Connect APVISO with GitHub

How APVISO Integrates with GitHub

APVISO's GitHub integration embeds autonomous penetration testing directly into your development lifecycle. By connecting APVISO to your GitHub repositories, you can trigger scans from CI/CD pipelines, gate pull request merges on security checks, and automatically file vulnerabilities as GitHub Issues in the correct repository.

GitHub Actions: Security in Your Pipeline

The core of the integration is the apviso/scan-action GitHub Action. Add it to any workflow file to run security scans as part of your CI/CD pipeline:

The action accepts your APVISO API key (stored as a GitHub secret), the target URL to scan, a scan profile (quick, standard, or comprehensive), and a severity threshold that determines whether the check passes or fails. When the scan completes, the action reports results as a GitHub Check Run with annotations pointing to the specific findings.

For pull request workflows, this means developers see security results directly in the PR interface — a green check when the scan passes, or a red check with finding summaries when Critical or High vulnerabilities are discovered. This creates a natural security gate that prevents vulnerable code from reaching production.

Automated Issue Creation with Context

When APVISO discovers vulnerabilities, it can automatically create GitHub Issues in the linked repository. Each issue includes:

• A descriptive title with the vulnerability type and severity
• Detailed reproduction steps from APVISO's reporter agent
• Labels for severity (security-critical, security-high, etc.) and vulnerability type (xss, sqli, auth)
• The affected endpoint URL and HTTP method
• Remediation guidance tailored to the specific vulnerability
• A link to the full finding in the APVISO dashboard with exploitation evidence

Issues are automatically deduplicated — if the same vulnerability is found in a subsequent scan, APVISO adds a comment to the existing issue rather than creating a duplicate.

Repository-to-Target Mapping

Organizations with many repositories and targets need findings to land in the right place. APVISO's repository mapping lets you associate each target domain or IP with one or more GitHub repositories. When a finding is discovered for api.example.com, the issue is created in the example/api-server repository. When a finding affects app.example.com, it goes to example/web-frontend.

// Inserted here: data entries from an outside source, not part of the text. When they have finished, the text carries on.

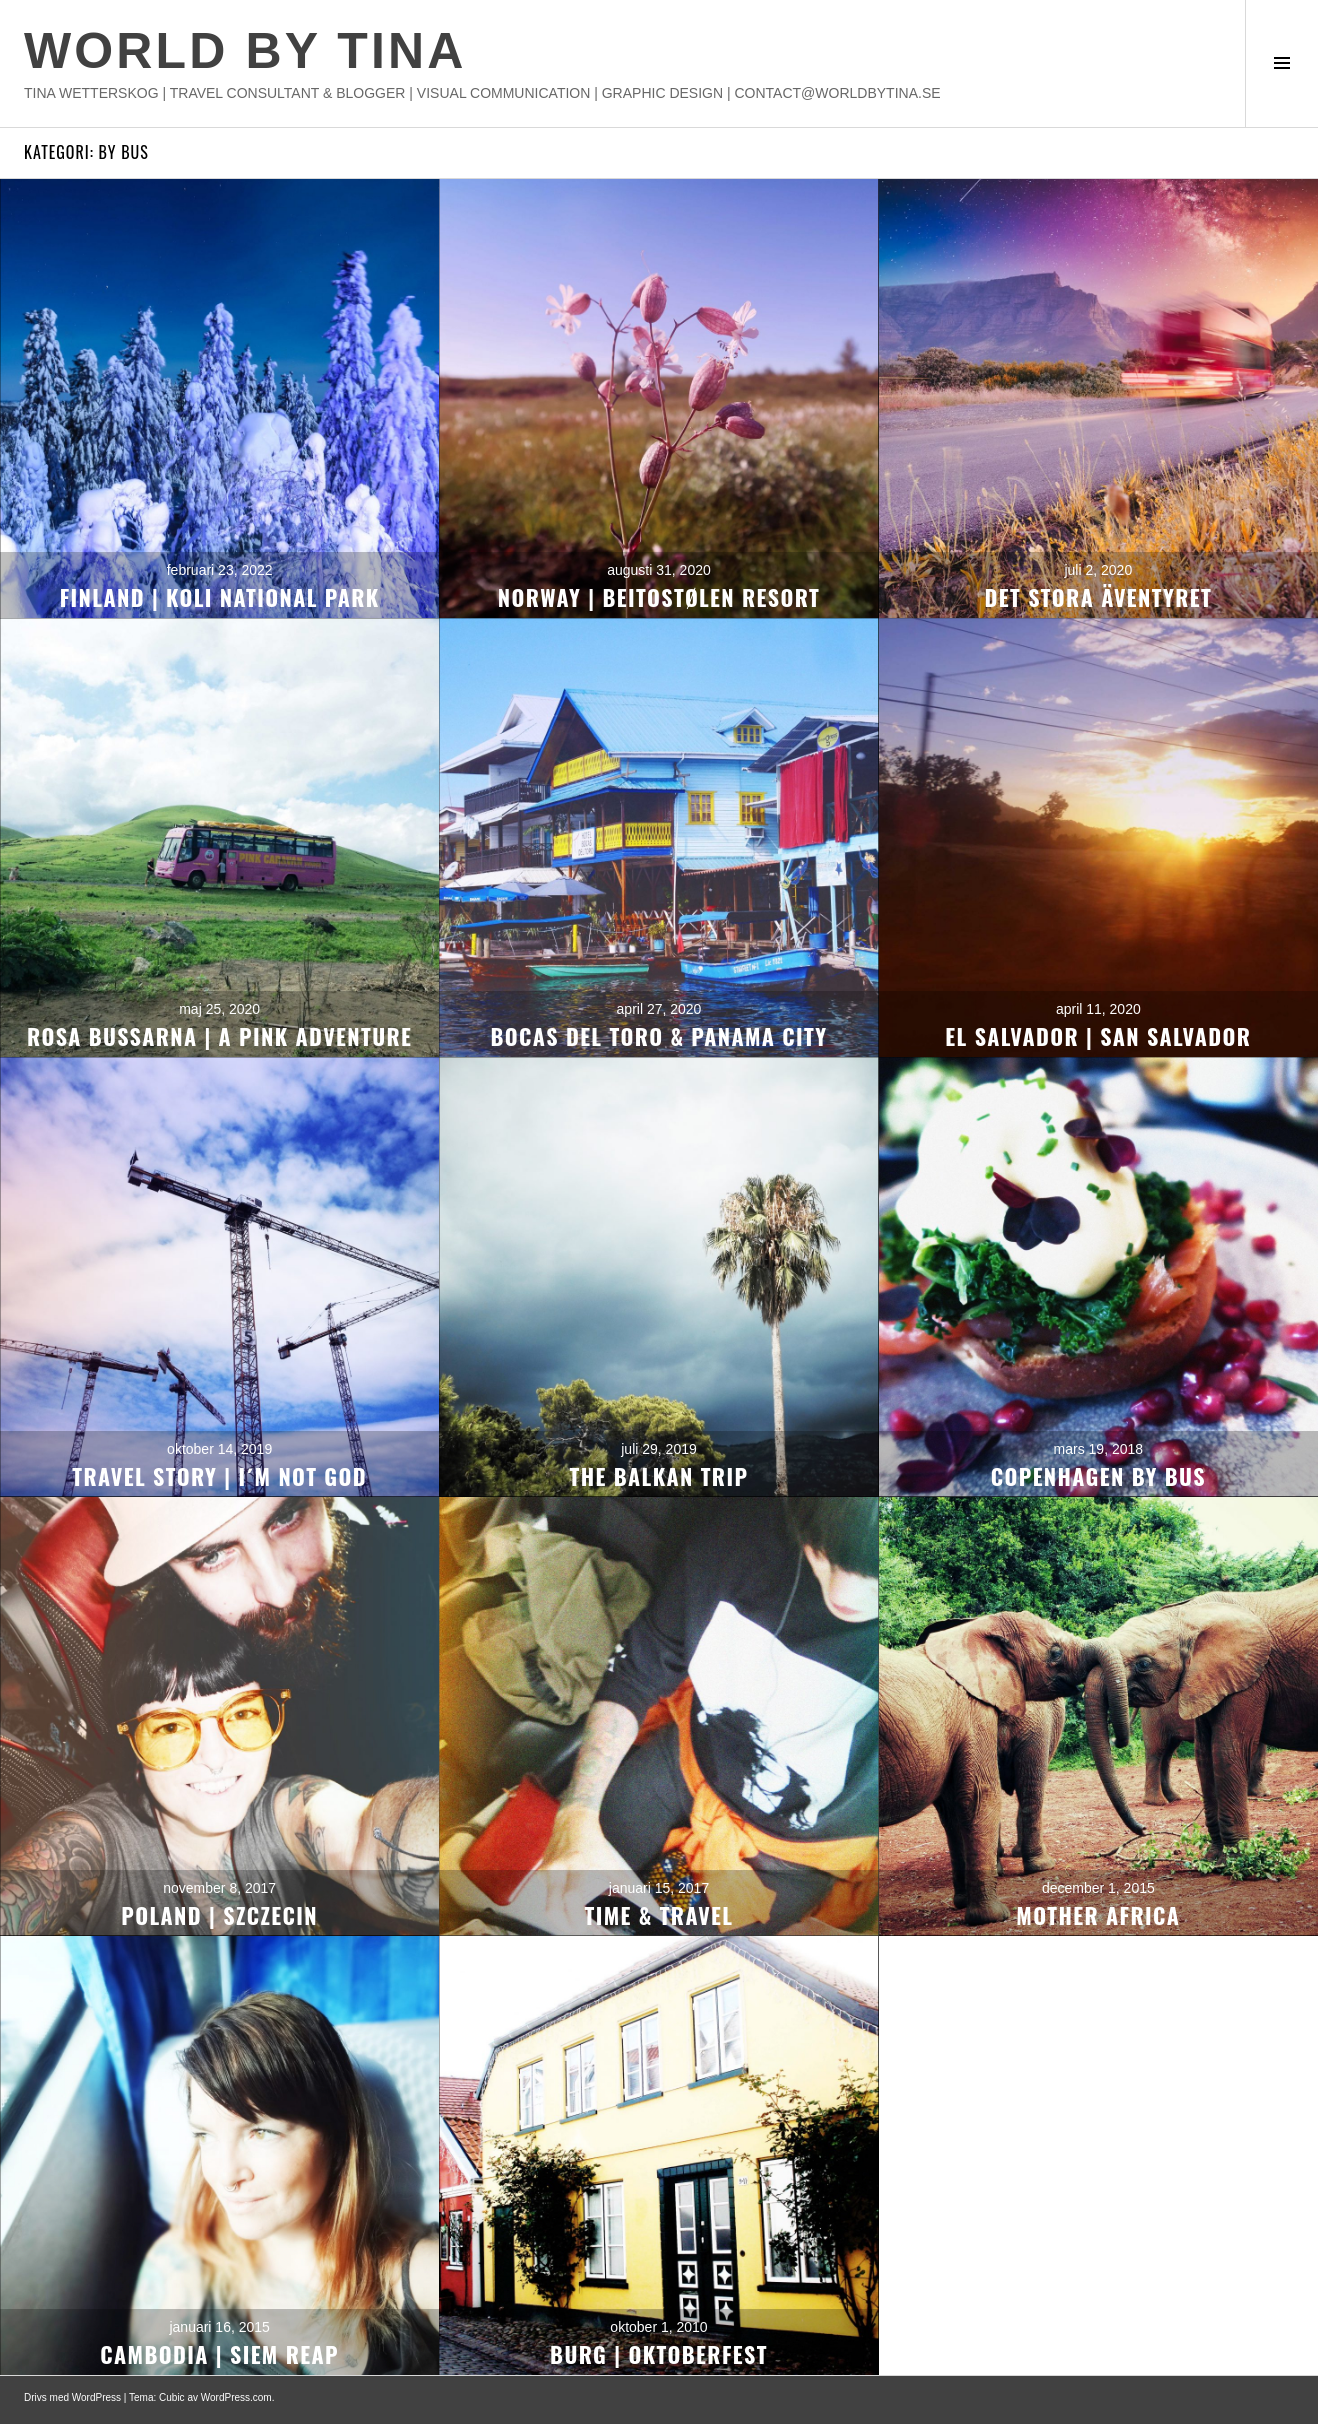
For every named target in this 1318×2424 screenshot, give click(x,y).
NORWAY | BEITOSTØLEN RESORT (659, 597)
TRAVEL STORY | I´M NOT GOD (219, 1476)
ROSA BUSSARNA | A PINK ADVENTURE (219, 1036)
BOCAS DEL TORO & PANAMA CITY (659, 1036)
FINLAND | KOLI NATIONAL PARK (220, 597)
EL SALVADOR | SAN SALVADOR (1098, 1036)
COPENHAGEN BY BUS (1098, 1476)
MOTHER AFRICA (1098, 1915)
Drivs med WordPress (72, 2397)
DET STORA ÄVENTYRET (1099, 597)
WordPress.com (236, 2397)
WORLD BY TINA (245, 51)
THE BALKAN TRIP (659, 1476)
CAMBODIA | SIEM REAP (219, 2354)
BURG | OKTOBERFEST (659, 2354)
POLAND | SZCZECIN (219, 1915)
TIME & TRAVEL (659, 1915)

This mapping also works in reverse — you can configure which repository's workflow should trigger scans for which target, enabling a clean separation of concerns in monorepo and multi-repo architectures.

PR Preview Deployment Scanning

One of the most powerful patterns with the GitHub integration is scanning PR preview deployments. If your CI pipeline deploys each PR to a preview URL (e.g., pr-123.preview.example.com), you can pass that dynamic URL to the APVISO action. This means every pull request is security-tested against its actual running deployment, catching vulnerabilities introduced by that specific set of changes.

Combined with severity-based build gates, this creates a robust pre-merge security check. Critical and High vulnerabilities block the merge, while Medium and Low findings are filed as issues for the team to address in a future sprint.

Scheduled Security Scans

Not every scan needs to be triggered by a code change. Use GitHub Actions' cron schedule to run comprehensive APVISO scans on a regular cadence — nightly, weekly, or after each release. These scheduled scans can use the comprehensive scan profile that tests a broader range of vulnerability categories and takes more time than the quick profile used in PR checks.

The results of scheduled scans are reported as GitHub Check Runs on the default branch, and any new findings are filed as issues with a scheduled-scan label to distinguish them from CI-triggered findings.

Security Dashboard via Check Runs

Every APVISO scan creates a GitHub Check Run with a detailed summary. Over time, this builds a security history for your repository that you can review directly in GitHub's interface. Each check run shows the scan timestamp, duration, target, total findings by severity, and direct links to the APVISO report. This gives engineering managers and security leads a way to track security posture trends without leaving GitHub.